Each line below from the one containing "Toggle the Auto Reload Enabled checkbox" through the one containing "Retweet this tweet using the arrows icon" should be output exactly as it stands, and no other line should appear.

═════ Data to examine

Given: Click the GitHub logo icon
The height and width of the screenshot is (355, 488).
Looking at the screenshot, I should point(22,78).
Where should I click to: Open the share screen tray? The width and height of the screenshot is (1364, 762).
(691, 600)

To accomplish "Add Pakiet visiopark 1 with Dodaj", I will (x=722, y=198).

══════════
═════ Data to examine

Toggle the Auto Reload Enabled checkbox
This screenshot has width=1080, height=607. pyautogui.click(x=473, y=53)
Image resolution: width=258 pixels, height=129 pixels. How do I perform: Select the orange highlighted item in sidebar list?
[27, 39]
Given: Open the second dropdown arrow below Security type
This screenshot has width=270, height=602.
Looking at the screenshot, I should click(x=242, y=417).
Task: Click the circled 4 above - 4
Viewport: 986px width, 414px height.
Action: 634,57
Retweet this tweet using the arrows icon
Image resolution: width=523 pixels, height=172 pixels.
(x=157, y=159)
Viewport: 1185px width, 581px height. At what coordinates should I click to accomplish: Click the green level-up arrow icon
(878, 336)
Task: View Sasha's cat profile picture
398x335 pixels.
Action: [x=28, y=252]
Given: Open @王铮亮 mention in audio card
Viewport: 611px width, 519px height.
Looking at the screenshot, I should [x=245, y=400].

══════════

- [Output below]:
Toggle the Auto Reload Enabled checkbox
This screenshot has width=1080, height=607. pyautogui.click(x=473, y=53)
Image resolution: width=258 pixels, height=129 pixels. How do I perform: Select the orange highlighted item in sidebar list?
[27, 39]
Given: Open the second dropdown arrow below Security type
This screenshot has width=270, height=602.
Looking at the screenshot, I should click(x=242, y=417).
Task: Click the circled 4 above - 4
Viewport: 986px width, 414px height.
Action: 634,57
Retweet this tweet using the arrows icon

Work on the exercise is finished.